On Mon, Aug 12, 2002 at 05:00:05PM -0400, Paul Iadonisi wrote:
>   Wow, a packaging discussion that didn't generate a flamewar. 
> Awesome!  ;-)

I didn't realize the risk I was running.  Then again, I consciously
decided to ask this list instead of the rhl list I am on, maybe I knew
more than I knew.

>   Anyhow, I would like to offer my assistance for any rpm building
> questions you may have.

Cool.

Three at the moment.

First, it seems a really big part of rpms are the spec files.  Is
there a good documention on writing in that "language"?

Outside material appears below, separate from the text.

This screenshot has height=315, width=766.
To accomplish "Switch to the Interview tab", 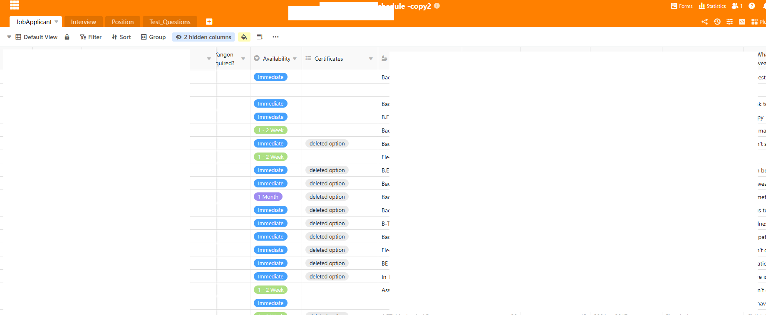I will click(x=83, y=22).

Second, I grabbed the srpm, and installed it.  Then I did the
rpmbuild, and installed the result of that.  It seemed to work.  (Did
it?)  My question: aren't the sources still going to be sitting
somehwere?  (Where?)

Third is a question I already answered for myself.  There are two
kinds of signatures for rpm files.  Plain old "md5" and "md5 gpg".  If
you do an "rpm --checksig somepackage.rpm" wanting to verify that it
is a genuine Red Hat package, you want to get something like
"XFree86-libs-4.1.0-15.i386.rpm: md5 gpg OK", not
"cvs-1.11.2-5.i386.rpm: md5 OK".  Anyone can build an "md5 OK" rpm (I
did) but only someone with Red Hat's secret key can gpg-sign an RPM.
So when checking RPMs (and you do want to do so), don't just look for
a lack of complaint on bad signatures, make sure all expected gpg
signed packages are actually *gpg* signed.

I do note that the rawhide source rpm I downloaded does not check out:

  cvs-1.11.2-5.src.rpm: md5 (GPG) NOT OK (MISSING KEYS: GPG#897DA07A)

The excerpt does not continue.